A Guide to Reading CBD Product Labels
CBD products are becoming more and more popular today. They have plenty of benefits, from pain relief to stress relief, but one of the major drawbacks is that CBD products currently aren’t part of the Food and Drug Administration’s regulations. Products must follow state regulations, which often lead to varying labels within the industry.
No matter what product you’re looking to purchase, follow this guide to reading CBD product labels to make sure you’re buying a safe and effective product.
As a new user, you’ll likely spend most of your time looking into the label’s dosage information. Each product should highlight the CBD contents for the entire package, such as the total CBD present in an oil or tincture. It should also tell you how much CBD is in each serving as well as the recommended serving size. All of this information will help you determine what size product you need, which will depend on the number of servings you’d like to have at your disposal and how much CBD you’ll need for your intended use.
Broad-Spectrum, Full-Spectrum, or Isolate
Every CBD product will be broad-spectrum, full-spectrum, or isolate. Broad-spectrum CBD products contain no traces of THC, but they do include other cannabinoids and terpenes. Likewise, isolates will contain no THC or any other cannabinoids for the purest CBD delivery. For users looking to gain some of THC’s added effects, full-spectrum includes a legal limit (0.3 mg) of THC.

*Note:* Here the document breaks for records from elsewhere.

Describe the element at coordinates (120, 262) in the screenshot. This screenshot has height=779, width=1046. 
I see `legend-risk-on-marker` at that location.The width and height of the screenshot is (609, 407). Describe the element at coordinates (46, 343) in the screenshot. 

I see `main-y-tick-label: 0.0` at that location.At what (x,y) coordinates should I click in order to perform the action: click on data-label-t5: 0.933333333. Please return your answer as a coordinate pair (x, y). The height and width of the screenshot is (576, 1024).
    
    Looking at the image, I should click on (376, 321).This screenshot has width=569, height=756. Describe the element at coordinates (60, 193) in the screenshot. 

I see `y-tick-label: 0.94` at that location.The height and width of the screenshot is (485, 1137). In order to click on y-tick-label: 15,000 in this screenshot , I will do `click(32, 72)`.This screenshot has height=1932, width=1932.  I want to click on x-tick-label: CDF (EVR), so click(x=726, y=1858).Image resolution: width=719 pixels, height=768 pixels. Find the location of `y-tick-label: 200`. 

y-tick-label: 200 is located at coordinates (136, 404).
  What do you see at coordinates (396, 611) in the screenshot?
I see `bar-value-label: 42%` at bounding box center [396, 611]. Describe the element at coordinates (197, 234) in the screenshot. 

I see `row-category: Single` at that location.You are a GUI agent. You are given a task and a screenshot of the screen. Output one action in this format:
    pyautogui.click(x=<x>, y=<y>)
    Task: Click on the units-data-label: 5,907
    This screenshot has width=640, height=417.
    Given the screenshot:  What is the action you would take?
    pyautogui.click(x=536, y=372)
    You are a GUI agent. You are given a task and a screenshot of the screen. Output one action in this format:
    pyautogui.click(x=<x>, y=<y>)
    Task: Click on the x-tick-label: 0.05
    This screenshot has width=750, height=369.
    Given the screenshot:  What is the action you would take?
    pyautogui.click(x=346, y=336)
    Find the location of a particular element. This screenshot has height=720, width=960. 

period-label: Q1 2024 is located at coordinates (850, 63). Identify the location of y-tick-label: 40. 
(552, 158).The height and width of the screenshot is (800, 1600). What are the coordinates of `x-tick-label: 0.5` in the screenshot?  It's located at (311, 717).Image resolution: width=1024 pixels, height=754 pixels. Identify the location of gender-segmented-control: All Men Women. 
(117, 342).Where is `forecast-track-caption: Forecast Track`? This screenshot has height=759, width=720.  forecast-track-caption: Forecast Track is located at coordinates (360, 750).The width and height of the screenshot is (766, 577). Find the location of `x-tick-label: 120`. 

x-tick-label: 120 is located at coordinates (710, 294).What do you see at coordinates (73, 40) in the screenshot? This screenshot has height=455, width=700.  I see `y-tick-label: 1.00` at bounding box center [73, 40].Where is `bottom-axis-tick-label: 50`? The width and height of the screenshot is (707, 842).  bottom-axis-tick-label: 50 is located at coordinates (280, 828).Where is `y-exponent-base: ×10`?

A new user will undoubtedly want to ensure they’re using the product type with which they’re most comfortable. For extra precaution, look for the product type listed on the label and double-check the product’s third-party lab reports online. Every reputable company should allow consumers to view a third-party lab report online to prove their products have undergone non-bias testing and that their labels are accurate. For example, a third-party testing lab may use chromatography testing methods to ensure a full-spectrum product doesn’t contain more than the legal limit of THC.
License Number and Manufacturing Date
Every state-approved product will have a license number. If a license number isn’t present on the label, steer clear of the brand or product. CBD can also degrade over time. Check the manufacturing date of a product you’re interested in buying to ensure its effects haven’t been spoiling on the shelves for too long.
Understanding how to read CBD labels is crucial to finding a safe CBD product that will work with your preferences. Reference this guide to reading CBD product labels so that you know how to pick the right product.